Se miró en un pequeño espejo frente a ella para asegurarse que lucía perfecta. Se había preparado desde el amanecer, no era joven y tampoco hermosa, pero era la reina y aunque fuera con su sencilla túnica y la solitaria joya en la frente, en lugar de la tiara real, quería asegurarse de verse por lo menos digna.
Sabía que sus ojos demasiado grandes le daban una cierta expresión de perplejidad, como los de un niño asustado, pero trataba de disimularlo con los sombreados que hacían sus doncellas alrededor, además de acentuar sus labios demasiado delgados.
Repitió la misma acción una y otra vez sin acabar su bordado, hasta que al fin, su corazón se aceleró cuando una pequeña mancha negra a lo lejos se fue acercando por el caminito. Tardaría aún en atravesar el llano por el maltrecho camino, luego la arboleda donde lo perdería de vista y resurgiría nuevamente casi dentro de los terrenos de su palacete.

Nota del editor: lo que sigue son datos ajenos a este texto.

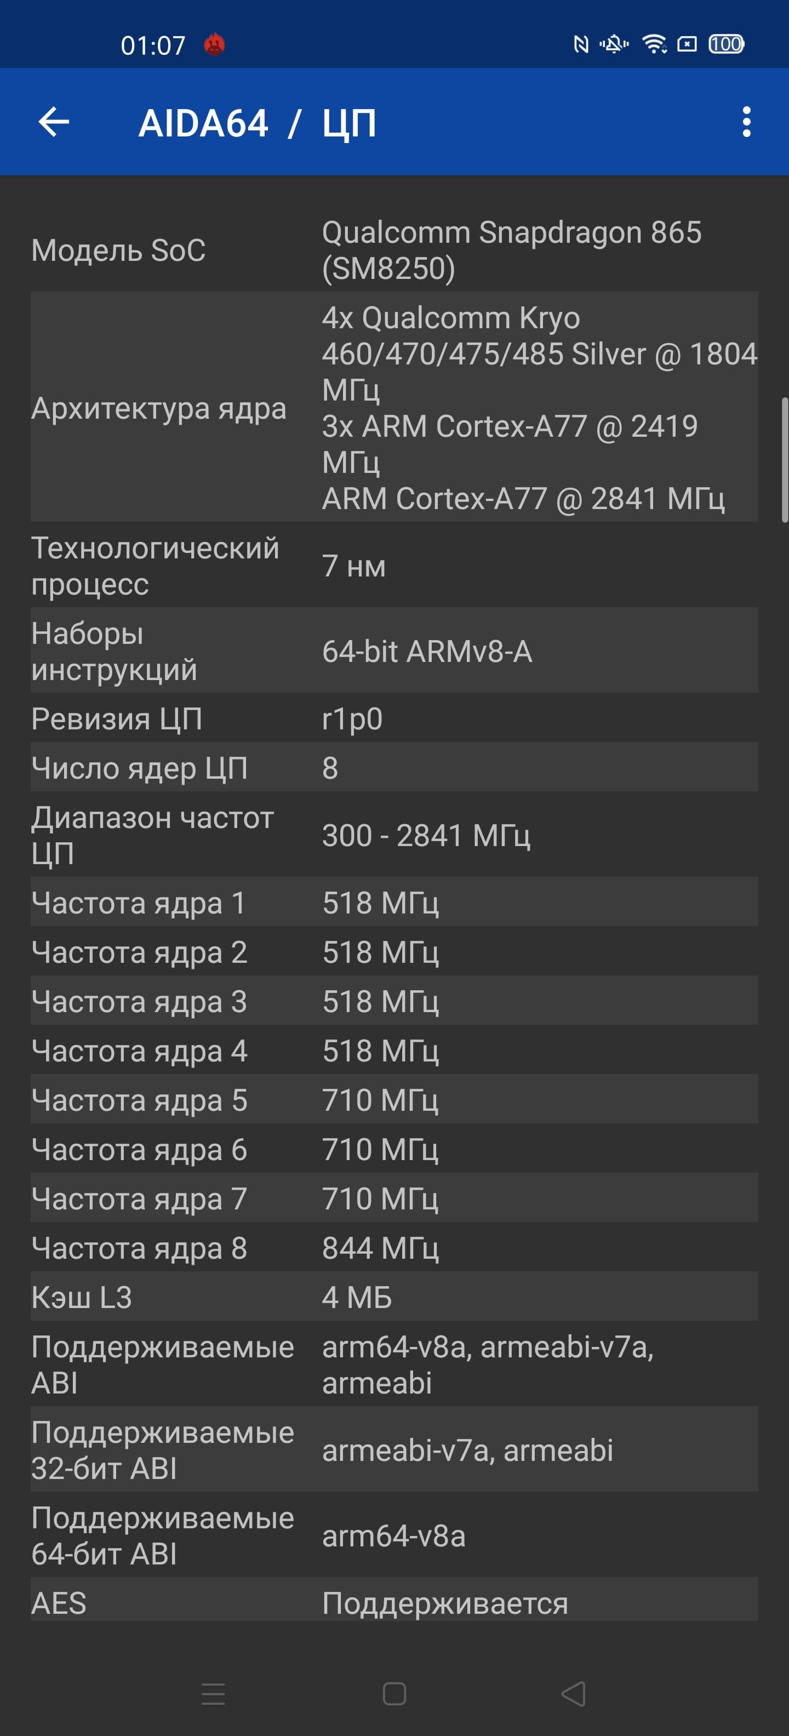Screen dimensions: 789x1736
Task: Select the Технологический процесс 7 нм row
Action: (x=394, y=565)
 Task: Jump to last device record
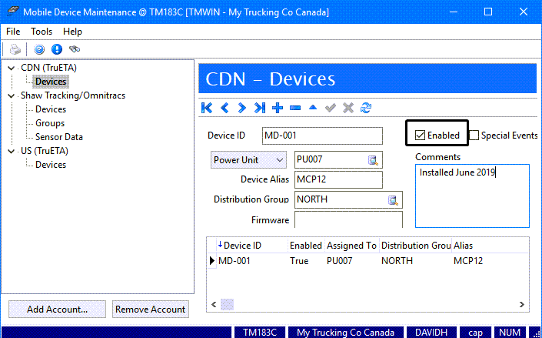click(x=260, y=108)
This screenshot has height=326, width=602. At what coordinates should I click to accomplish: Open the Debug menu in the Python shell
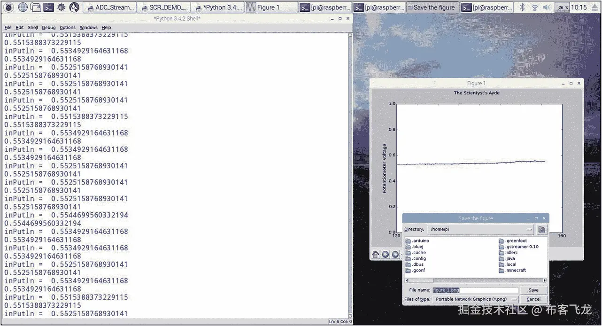tap(48, 27)
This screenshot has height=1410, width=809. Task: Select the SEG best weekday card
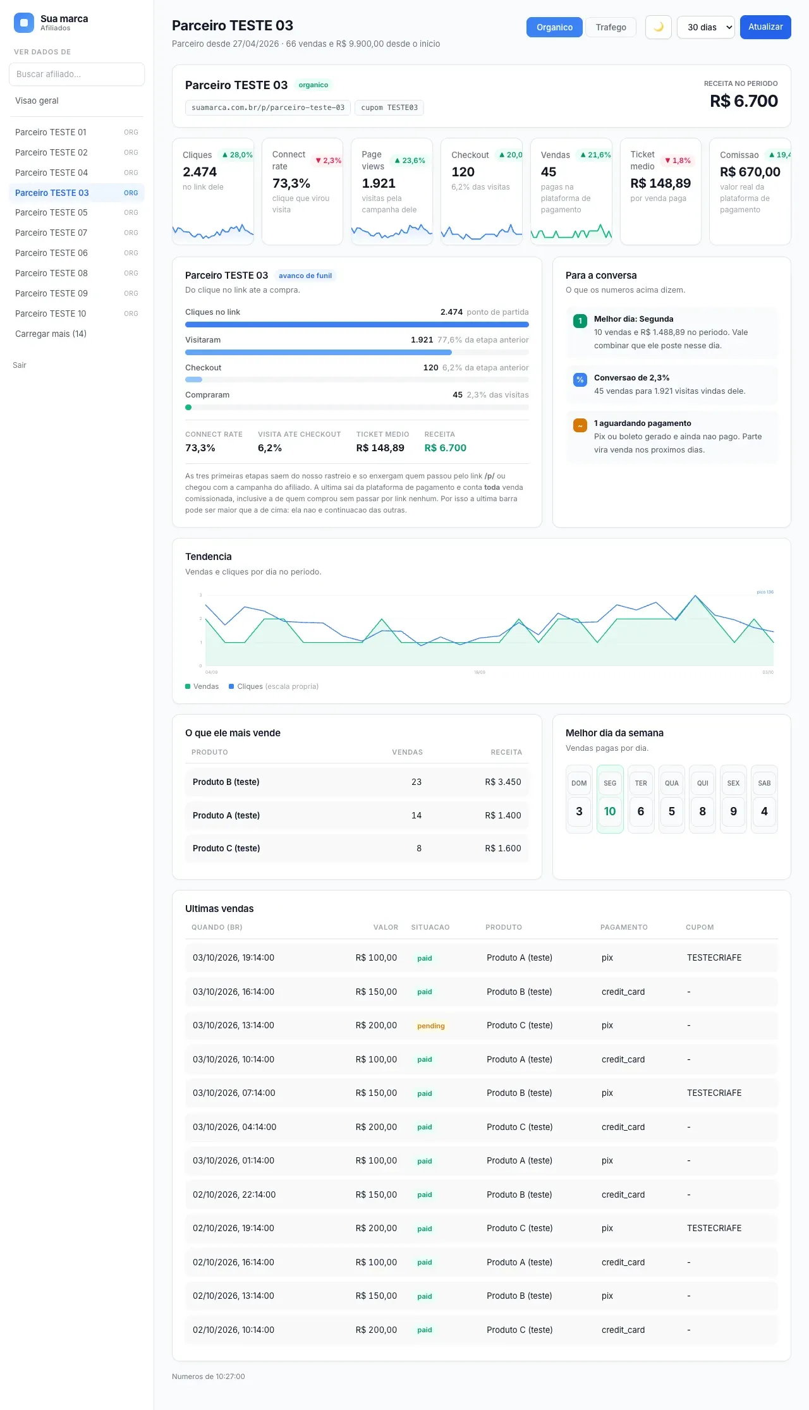click(610, 799)
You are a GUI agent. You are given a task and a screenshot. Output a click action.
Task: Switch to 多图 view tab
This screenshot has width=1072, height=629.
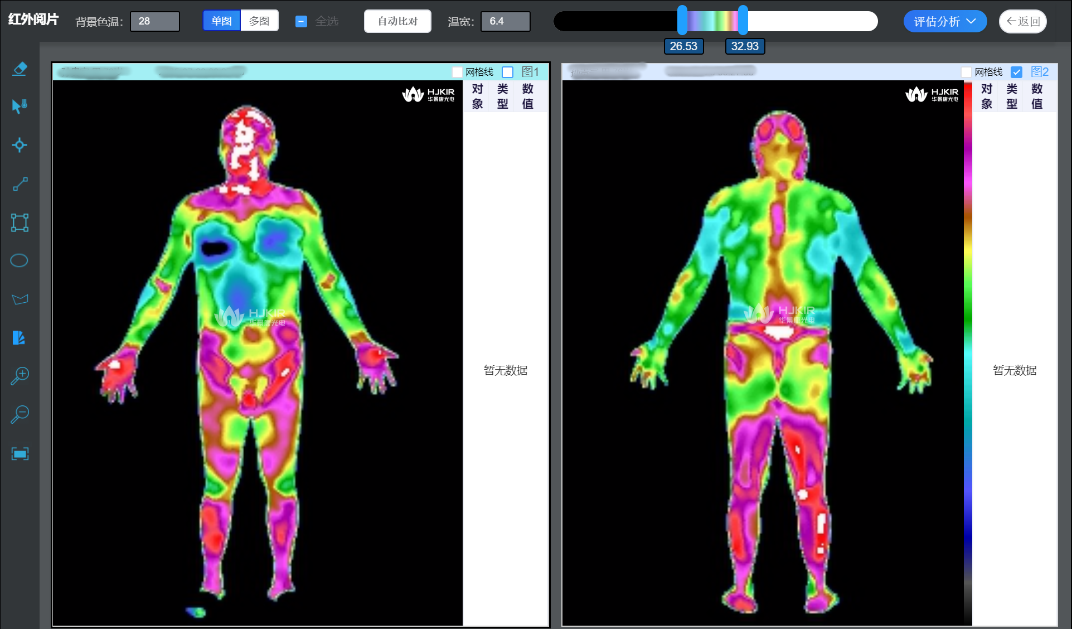click(x=259, y=21)
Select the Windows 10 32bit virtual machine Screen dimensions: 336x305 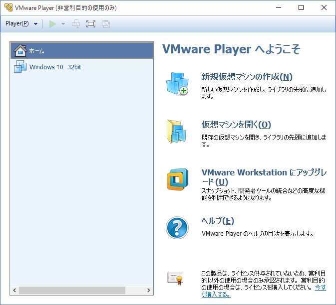tap(55, 67)
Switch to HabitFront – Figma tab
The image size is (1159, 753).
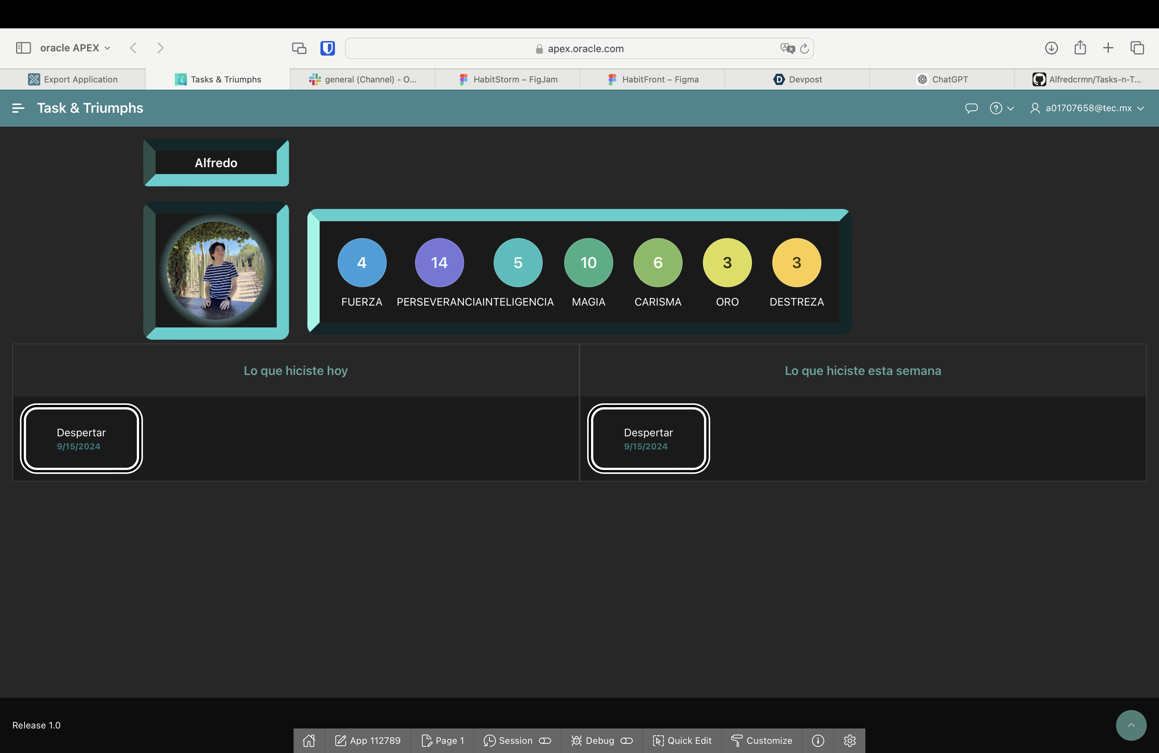click(x=653, y=79)
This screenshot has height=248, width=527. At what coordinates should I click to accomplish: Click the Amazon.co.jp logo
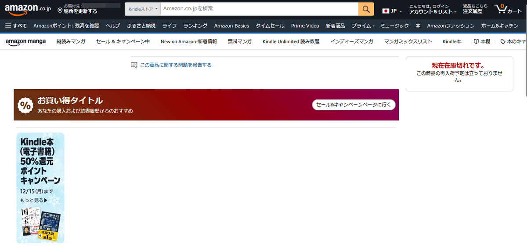click(28, 9)
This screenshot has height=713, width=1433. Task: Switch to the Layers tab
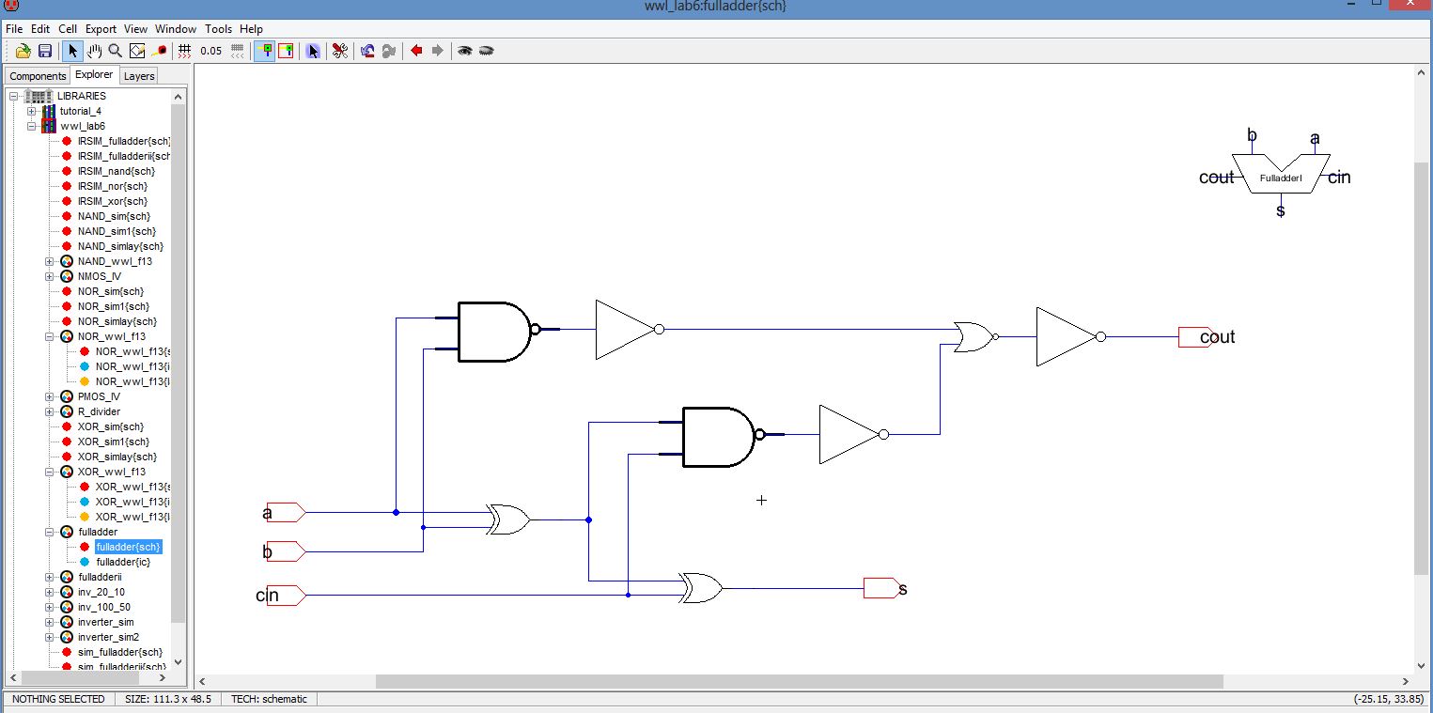pos(139,76)
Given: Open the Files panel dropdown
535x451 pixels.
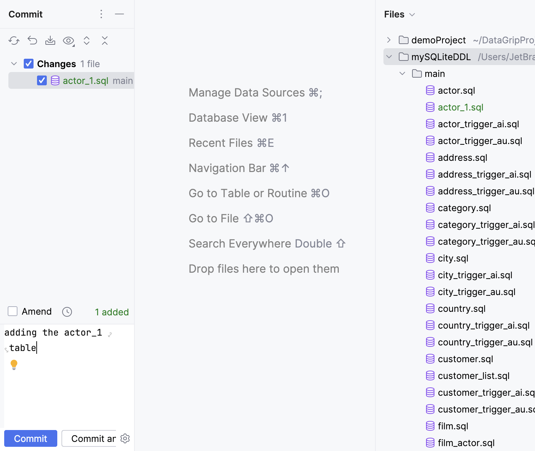Looking at the screenshot, I should 412,15.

—¡Ábira! —llamó a su doncella, con su voz que, aunque cansada, se llenaba en esa ocasión de alegría.
Una mujer alta vestida con la túnica de los sirvientes se hizo presente. Mostraba en su rostro una expresión indiferente.
—A sus órdenes, majestad.
—Prepara mi capa y la canasta con dulces, ¡rápido!, el carruaje está en camino.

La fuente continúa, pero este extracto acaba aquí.